The more I study Kierkegaard, the more I am convinced he has captured something of the true essence of Christianity, which is, at least in today’s American churches, desperately lacking. It is, quite simply, the nature of faith. Most modern Christians seem to have a rather one-dimensional view of faith: it is understood to be the decision one makes in response to Christ’s offer of salvation. So we make pronouncements, complete with “altar calls” - if anyone will pray the “sinner’s prayer,” Christ will save them. But minimizing faith to “accepting Jesus as my savior” reduces the depth and richness, as well as the challenge, of the continual surrender to Christ and appropriation of God’s "life" within our lives. What's more, we usually offer those who respond to our altar calls little explanation as to what a life of faith really entails.
Worse, some make faith into a kind of spiritual “Aladdin’s lamp,” with God as its genie. They believe material blessings flow from a robust faith, and suffering is the sign of weak faith. If we only had more faith, we are told, our problems would be solved and our questions would be answered. But Kierkegaard would have none of this! As he so aptly states in Fear and Trembling, “No one has the right to… let others suppose that faith is… an easy matter, when in fact it is the greatest and most difficult of all.” Faith is not a simple one-time decision; faith is a life-changing, life-long, event. Moreover, faith is not some mathematical formula that we plug in to get the right spiritual answer. Faith is an act of trust made “on the strength of the absurd,” and, grounded in absurdity, “is unshakeable even when it sees the impossibility.”
If Abraham is a true example of faith, then surely we must never tread lightly in matters of faith. Faith is a matter of life and death! Faith, in Abraham’s case, meant giving up everything: not just his son, but his future (because the legacy of the father is dependent upon future generations), his ethic, and his hope in everything other than God. Abraham is, in effect, being asked to lose himself for the sake of a God who is apparently going back on the promise He made to Abraham and taking away the very means through which Abraham, and indeed the world, would be blessed. This test is more than just a test of Abraham’s willingness to sacrifice Isaac; it is a test of Abraham’s willingness to sacrifice himself for a God that appears unethical to the rational mind.
Abraham’s decision to sacrifice Isaac involves rejecting the ethical in order to fulfill an even greater purpose. But this decision goes against the ethical categories which are held by all rational people. Faith, in its truest form, appears insane! The “knight of faith” offers no justification for his or her actions; he or she simply acts in faith. We must do the same, if we are to be genuine people of faith. We must take a leap into the unknown, because we believe with all our hearts, and contrary to all sense, that God’s hand will be there to catch us. This view of faith should fill Christians with holy fear, because it immediately becomes clear that we do not live this way. We have not relinquished hope in our ideal categories; we do not step out beyond our comfortable, rational lives. And even when we do, it is often an orchestrated effort designed to benefit ourselves. But faith defies gravity and runs toward the edge, certain that, though it may freefall, it will not hit the ground. Altar calls and personal “genies” pale in comparison.

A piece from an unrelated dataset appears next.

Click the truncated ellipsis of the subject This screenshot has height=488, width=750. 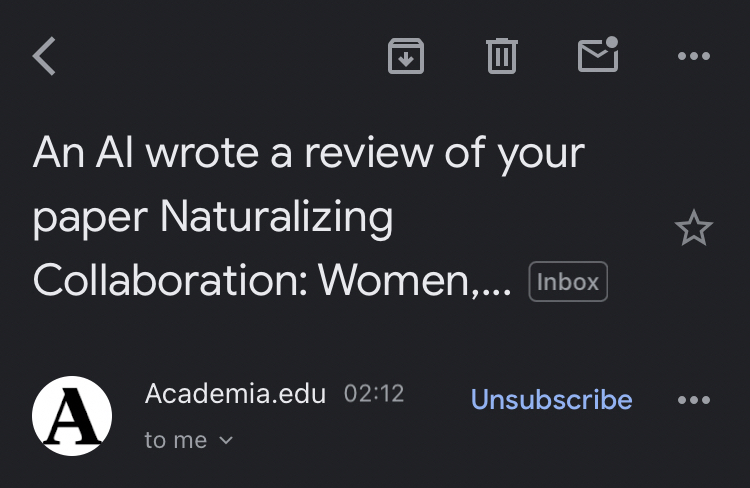coord(497,283)
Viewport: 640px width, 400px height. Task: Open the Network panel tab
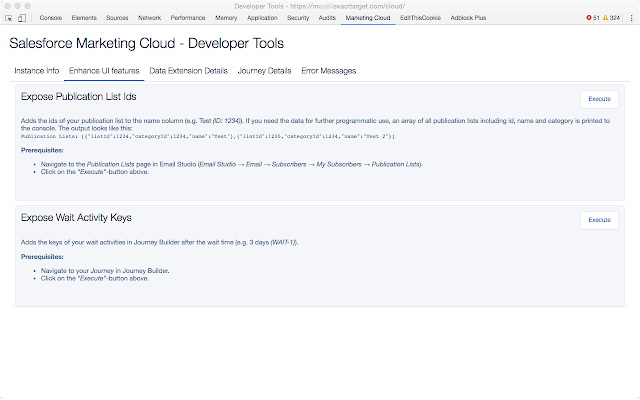pos(149,18)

And so it is (at least I know this is true in my life) that our view of faith is quite often much too small. Our view of God’s grace and mercy is also much too small. Kierkegaard calls us as believers to remember how far we are from the life of faith, and in so doing reminds us to be humble and grateful to the God who both gives us the gift of faith, and remains faithful to us, even when we are so often nothing more than faithless.